### Pagina
--*--

Green Book ha fatto sfracelli tra pubblico e Critica e, solo dopo pochissimi giorni di programmazione nelle nostre sale, sin dal suo debutto avvenuto giovedì scorso 31 Gennaio, pare che stia piacendo tantissimo, visti i considerevoli incassi, anche tra gli spettatori italiani.
Trama…
Siamo nella New York allegoricamente, volutamente un po’ stereotipata e vivacemente colorita dei primissimi anni sessanta. Ove, sin dalle primissime sequenze, veniamo catapultati dentro la rocambolesca vita di Frank Anthony Vallelonga (Viggo Mortensen) soprannominato, nell’ambiente d’italoamericani mangia-spaghetti, Tony Lip. Un buttafuori appesantito e rozzo, dai modi bruschi e irruenti, un uomo grande e grosso, come si suol dire, scalcagnato, sgarrupato e leggermente sfigato, un duro dal cuore tenero interpretato in maniera sublime da un Viggo Mortensen notevolmente ingrassato e raramente così ispirato. Dopo la chiusura del locale per cui lavora, Tony vivacchia alla bell’e meglio, tirando a campare come può, tirando su qualche soldo per mantenere la nutrita famiglia e sua moglie Dolores (Linda Cardellini) grazie a buffonesche, cialtronesche scommesse assai rischiose. Al che, proprio quando il piatto piange, come si suol dire, gli viene offerta una nuova, allettante e remunerativa proposta di lavoro. Cioè essere l’autista personale di Don Shirley (Mahershala Ali), un eccelso e mirabile pianista di musica classica, un gigante di colore dal talento eccezionale che deve andare in tour nel profondo sud degli Stati Uniti.
Tony incontra privatamente Don e, dopo qualche breve scaramuccia tra i due e un’iniziale diffidenza, dopo alcune ritrosie e inevitabili quanto comprensibili titubanze, Tony si lascia piacevolmente assumere e coinvolgere in quest’inaspettata, bizzarra avventura on the road. Nonostante le enormi differenze caratteriali e le loro abissali distanze culturali, fra i due scatta subito una fortissima amicizia. Quasi un legame parentale fra due persone che, per origini e contrapposti background, di primo acchito parrebbero lontane anni luce e, invece, scopriremo essere più vicine di quanto avessimo potuto aprioristicamente desumere.
Don è un musicista molto apprezzato e trionfalmente applaudito durante i suoi inestimabili concerti ma è anche costretto, malgrado la sua nomea e la sua altolocata fama, a subire ancora gli stigmatizzanti e inestirpabili pregiudizi razziali di un’America puritana, segregazionista e vessatoria.
Eppure a sostenerlo in questo straordinario, spericolato quanto ostico viaggio lungo le strade e le città degli States, vi sarà accanto a lui, appunto, Tony Lip. Una sorta di spregiudicato consigliere tuttofare senza macchia e senza paura, un cavaliere impavido, un omaccione un po’ cafone e ignorante, un tipo abbastanza sguaiato e beceramente appariscente che, dietro la scorza villana della sua maldestra, istintiva scortesia e bonaria stronzaggine, nasconde però, come vedremo, un animo buono e lindamente purissimo.

--*--

### Materiale fornito
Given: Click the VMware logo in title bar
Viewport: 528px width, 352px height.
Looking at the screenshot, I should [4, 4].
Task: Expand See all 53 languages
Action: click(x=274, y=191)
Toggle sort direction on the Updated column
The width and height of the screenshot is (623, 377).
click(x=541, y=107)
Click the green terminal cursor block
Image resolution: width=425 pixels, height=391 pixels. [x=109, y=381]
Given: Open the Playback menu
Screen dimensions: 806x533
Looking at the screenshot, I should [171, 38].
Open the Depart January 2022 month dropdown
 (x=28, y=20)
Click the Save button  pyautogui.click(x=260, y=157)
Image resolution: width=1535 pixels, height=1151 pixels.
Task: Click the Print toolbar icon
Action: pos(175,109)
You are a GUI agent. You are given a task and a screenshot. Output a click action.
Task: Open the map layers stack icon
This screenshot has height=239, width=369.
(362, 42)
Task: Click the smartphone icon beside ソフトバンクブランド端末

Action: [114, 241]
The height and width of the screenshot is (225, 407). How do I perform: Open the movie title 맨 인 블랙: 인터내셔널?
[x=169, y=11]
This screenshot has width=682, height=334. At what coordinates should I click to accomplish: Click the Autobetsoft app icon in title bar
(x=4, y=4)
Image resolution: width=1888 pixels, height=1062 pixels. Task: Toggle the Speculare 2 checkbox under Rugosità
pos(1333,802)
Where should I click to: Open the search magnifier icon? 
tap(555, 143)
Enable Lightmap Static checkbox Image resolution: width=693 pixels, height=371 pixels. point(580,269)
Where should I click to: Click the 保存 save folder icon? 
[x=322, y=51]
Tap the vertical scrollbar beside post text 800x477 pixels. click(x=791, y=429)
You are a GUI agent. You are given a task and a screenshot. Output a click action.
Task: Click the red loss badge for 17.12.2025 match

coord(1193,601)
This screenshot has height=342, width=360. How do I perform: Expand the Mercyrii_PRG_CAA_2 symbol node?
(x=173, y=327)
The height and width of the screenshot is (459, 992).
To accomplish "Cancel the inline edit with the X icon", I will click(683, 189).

--*--

### Problemi e consegne
1. Converti in un elenco JSON di stringhe, una per riga e senza le righe vuote, tutto ciò che nelle voci va dalla riga che contiene "Click the Save" fino all'ultima riga delle voci, entrambe incluse.
2. Prosegui il testo su Green Book a partire dall'ultima frase riportata.

### Soluzioni degli esercizi
1.
[
  "Click the Save button  pyautogui.click(x=260, y=157)",
  "Image resolution: width=1535 pixels, height=1151 pixels.",
  "Task: Click the Print toolbar icon",
  "Action: pos(175,109)",
  "You are a GUI agent. You are given a task and a screenshot. Output a click action.",
  "Task: Open the map layers stack icon",
  "This screenshot has height=239, width=369.",
  "(362, 42)",
  "Task: Click the smartphone icon beside ソフトバンクブランド端末",
  "Action: [114, 241]",
  "The height and width of the screenshot is (225, 407). How do I perform: Open the movie title 맨 인 블랙: 인터내셔널?",
  "[x=169, y=11]",
  "This screenshot has width=682, height=334. At what coordinates should I click to accomplish: Click the Autobetsoft app icon in title bar",
  "(x=4, y=4)",
  "Image resolution: width=1888 pixels, height=1062 pixels. Task: Toggle the Speculare 2 checkbox under Rugosità",
  "pos(1333,802)",
  "Where should I click to: Open the search magnifier icon? ",
  "tap(555, 143)",
  "Enable Lightmap Static checkbox Image resolution: width=693 pixels, height=371 pixels. point(580,269)",
  "Where should I click to: Click the 保存 save folder icon? ",
  "[x=322, y=51]",
  "Tap the vertical scrollbar beside post text 800x477 pixels. click(x=791, y=429)",
  "You are a GUI agent. You are given a task and a screenshot. Output a click action.",
  "Task: Click the red loss badge for 17.12.2025 match",
  "coord(1193,601)",
  "This screenshot has height=342, width=360. How do I perform: Expand the Mercyrii_PRG_CAA_2 symbol node?",
  "(x=173, y=327)",
  "The height and width of the screenshot is (459, 992).",
  "To accomplish \"Cancel the inline edit with the X icon\", I will click(683, 189)."
]

2.
E alla fine, a dispetto di qualche veniale, passeggera, vicendevole, trascurabile schermaglia, nascerà e si solidificherà fra loro un legame forse destinato a durare indissolubilmente per sempre.
Non sveliamo altro per non rovinarvi la sorpresa. Ci pare di avervi già detto perfino troppo.
Mortensen, ribadiamolo, è in continua, inarrestabile ascesa attoriale e, dopo le sue acclamate collaborazioni con David Cronenberg e l’osannato suo Ben Cash di Captain Fantastic, azzecca un altro indimenticabile personaggio, donandoci una performance meravigliosa, istrionicamente misurata e al contempo scoppiettante e incontenibilmente, contagiosamente trascinante.
Beccandosi una nomination sacrosanta come Best Actor. Ma non gli è da meno Mahershala Ali, anch’egli candidato agli Oscar, seppur solo nella categoria di migliore attore non protagonista. Cesella con infinita classe e delicatezza sfumatamente introspettiva un character parimenti memorabile e commoventemente incisivo.
È forse davvero lui il nuovo Morgan Freeman. Guardatelo in questi giorni anche in True Detective 3 e capirete che ci troviamo, senz’ombra di dubbio, di fronte a uno di quegli attori tanto versatili e carismatici del quale sentiremo parlare molto, molto a lungo.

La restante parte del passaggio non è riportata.